Monday, Nov. 24, 2008

Aquarium of the Bay

San Francisco is often regarded as one of America's most beautiful cities, but it's a pickle for photographers because it's so often shrouded in fog. The weather usually doesn't lift until lunchtime, so photographer and city native Eros Hoagland recommends taking pictures indoors for the morning. At the Aquarium of the Bay on Pier 39, visitors can get a 180-degree view of marine life in this tunnel and go face-to-face with sharks. The aquarium's artificial lights provide excellent backlight for dramatic photography.

Sea Lions

There's only one reason to go to the ultratouristy Fisherman's Wharf: to see the sea lions. You'll find the barking, wriggling masses sunning daily on these floating decks, installed by the city to give the sea lions a place to lounge — and to keep them from obstructing the fishing boats that work the nearby waters.

Cable Car Turntable

San Francisco's iconic cable cars are loads of fun to ride — if you can get a seat. In theory, you can board at any stop along the route, but the cars are usually too crowded to accommodate new passengers. San Franciscans in the know board at the cable cars' terminuses, like this one at the base of Powell Street, where the cars are turned around on a giant spinning platform and set off on their routes.

View from the Powell-Mason line Cable Car

This is a fun, symbolic shot of San Francisco, from aboard a cable car. If you don't have a friend to photograph, Hoagland recommends asking a stranger's permission before taking his or her picture. But, he says, in tourist situations, it's less of an issue, since everybody is taking pictures in every direction.

Golden Gate Bridge Entrance

Any working photographer will tell you that success is half skill and half luck. Sometimes, a photographer just stumbles upon something unexpected, which is why pros almost always wear their camera around their shoulder, lens cap off, ready to shoot. Hoagland came across this motorcycle club as they assembled to take a group photo at the base of the Golden Gate Bridge. The light was good, the composition was right and he had just five seconds to squeeze off a frame or two before the group dispersed.

Golden Gate Bridge

San Francsico's most emblematic landmark is most often photographed from afar, but Hoagland says you'll get the best pictures of the Golden Gate Bridge by walking across it. On foot, the bridge comes alive with cyclists and tourists, like this young woman, a visitor from Eastern Europe.
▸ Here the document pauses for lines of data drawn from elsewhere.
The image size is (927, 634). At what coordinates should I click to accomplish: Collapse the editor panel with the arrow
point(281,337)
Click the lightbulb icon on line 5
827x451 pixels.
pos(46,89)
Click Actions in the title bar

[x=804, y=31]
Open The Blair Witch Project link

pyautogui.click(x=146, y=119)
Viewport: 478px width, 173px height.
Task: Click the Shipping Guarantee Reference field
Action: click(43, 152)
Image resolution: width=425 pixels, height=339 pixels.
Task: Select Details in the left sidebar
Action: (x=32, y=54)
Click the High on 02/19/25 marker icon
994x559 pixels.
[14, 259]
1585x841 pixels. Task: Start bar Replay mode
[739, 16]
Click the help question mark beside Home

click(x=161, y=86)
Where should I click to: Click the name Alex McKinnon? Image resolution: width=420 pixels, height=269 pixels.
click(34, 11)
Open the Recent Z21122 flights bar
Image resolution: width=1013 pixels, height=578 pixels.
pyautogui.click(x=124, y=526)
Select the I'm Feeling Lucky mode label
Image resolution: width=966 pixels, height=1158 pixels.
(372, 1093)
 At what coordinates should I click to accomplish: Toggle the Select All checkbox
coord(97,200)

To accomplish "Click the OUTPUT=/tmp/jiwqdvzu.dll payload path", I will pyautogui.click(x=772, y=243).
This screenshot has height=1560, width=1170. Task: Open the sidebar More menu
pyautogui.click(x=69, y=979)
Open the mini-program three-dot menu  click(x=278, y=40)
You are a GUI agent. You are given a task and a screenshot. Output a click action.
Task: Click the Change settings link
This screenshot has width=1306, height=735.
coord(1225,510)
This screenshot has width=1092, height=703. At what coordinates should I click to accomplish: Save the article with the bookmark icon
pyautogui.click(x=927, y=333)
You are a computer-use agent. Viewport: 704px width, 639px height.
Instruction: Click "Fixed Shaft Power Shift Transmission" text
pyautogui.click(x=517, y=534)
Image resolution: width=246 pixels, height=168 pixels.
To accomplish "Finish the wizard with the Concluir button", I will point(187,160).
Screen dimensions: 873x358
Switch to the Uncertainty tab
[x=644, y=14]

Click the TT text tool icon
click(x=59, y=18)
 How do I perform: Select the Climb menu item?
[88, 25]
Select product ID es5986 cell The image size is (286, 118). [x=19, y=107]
Hoagland encourages beginning photographers to play with aperture and narrow depths of field, the portion of a scene that appears sharp in an image. For this shot of Alcatraz, taken through a chain-link fence, many shooters might push their camera lens right through the holes between the wires. Hoagland chose instead to mount a 200 mm lens on his camera, step back about five feet from the fence and use the links as a foreground element, giving the remote prison island a forbidding air.

Golden Gate Bridge Tower

The few minutes between sunset and the onset of night are a photographer's best friend. During this narrow window of time, the light changes rapidly and dramatically. Out on the bridge at around 8 p.m. last September, Hoagland captured the rich indigo hue of the sky, offset by the powerful skylights that illuminate the bridge's stanchions. By using a relatively slow shutter speed (1/8 second), Hoagland enhanced the rich color of the dusky sky.

Transamerica Tower

Part of San Francisco's charm is borne of the constant clashing of old and new. For instance: this juxtaposition of the modern Transamerica Tower pyramid and the historic landmark Sentinel Building, opened in 1907. (The building is now home to Francis Ford Coppola's American Zoetrope production company.) To add tension between the two buildings, Hoagland took this photograph at night, when the neon signage of a nearby hotel adds a little grit and enhances the "old" part of the frame.